Apesar disso, “poucas acusações concretas têm sido feitas e ainda menos condenações têm sido obtidas”. O motivo? “Reticência em acusar as Forças Armadas ou o governo federal, ainda muito poderoso” e porque “a prova é muito difícil de ser obtida”.

E prosseguia a embaixada: “a corrupção, real e imaginada, está erodindo a confiança dos brasileiros em seu governo”. Em caso de eleição direta para presidente, o povo teria “uma chance de expulsar esse conjunto de vagabundos”. Não teve. Semanas depois, a lei das Diretas Já foi aprovada no Congresso por 298 votos a 65. Precisava de mais 20 votos.

Figueiredo, o último golpista-presidente, ficaria no cargo até março de 1985, à frente de um governo contra o qual “existem muitos escândalos que lançam nuvens”, anotava o Tio Sam. Seu sucessor foi escolhido por deputados e senadores que tinham sido eleitos em 1982 conforme as regras da ditadura.

A vitória de Tancredo Neves no colégio eleitoral em 1985 foi o grande símbolo de desaprovação dos brasileiros ao legado de 20 anos dos militares, na avaliação do sociólogo Brasilio Sallum Jr., da USP, autor na década seguinte do livro “Labirintos: dos generais à Nova República”. Um desfecho óbvio, até certo ponto.

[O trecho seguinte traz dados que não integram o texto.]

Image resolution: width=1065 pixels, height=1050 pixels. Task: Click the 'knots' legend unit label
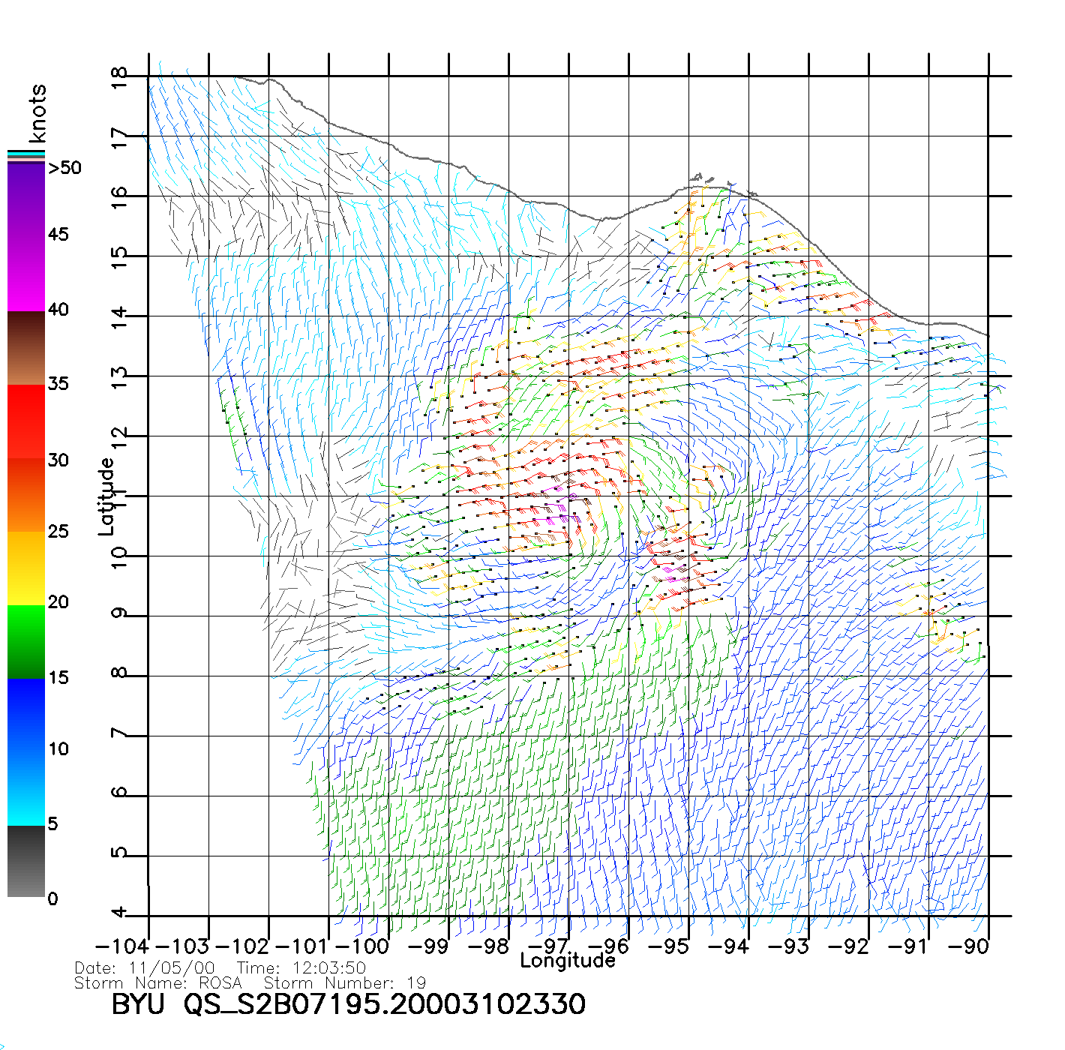point(38,113)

O crescimento durante o “milagre”, diz Sallum Jr., produziu um operariado numeroso e descontente com o arrocho salarial, insatisfação que fez surgir um novo sindicalismo, Lula à frente. Na classe média, a repressão fortaleceu o apego a valores democráticos, algo que se refletiu na crescente atuação de entidades como a OAB, dos advogados, a ABI, da imprensa, e a CNBB, da igreja católica. “Esse conjunto se expressou eleitoralmente na vitória do Tancredo. A vitória dele foi o maior símbolo da mudança de ventos”, diz o sociólogo.

 

Ventos que Bolsonaro gostaria que nunca tivessem mudado de direção.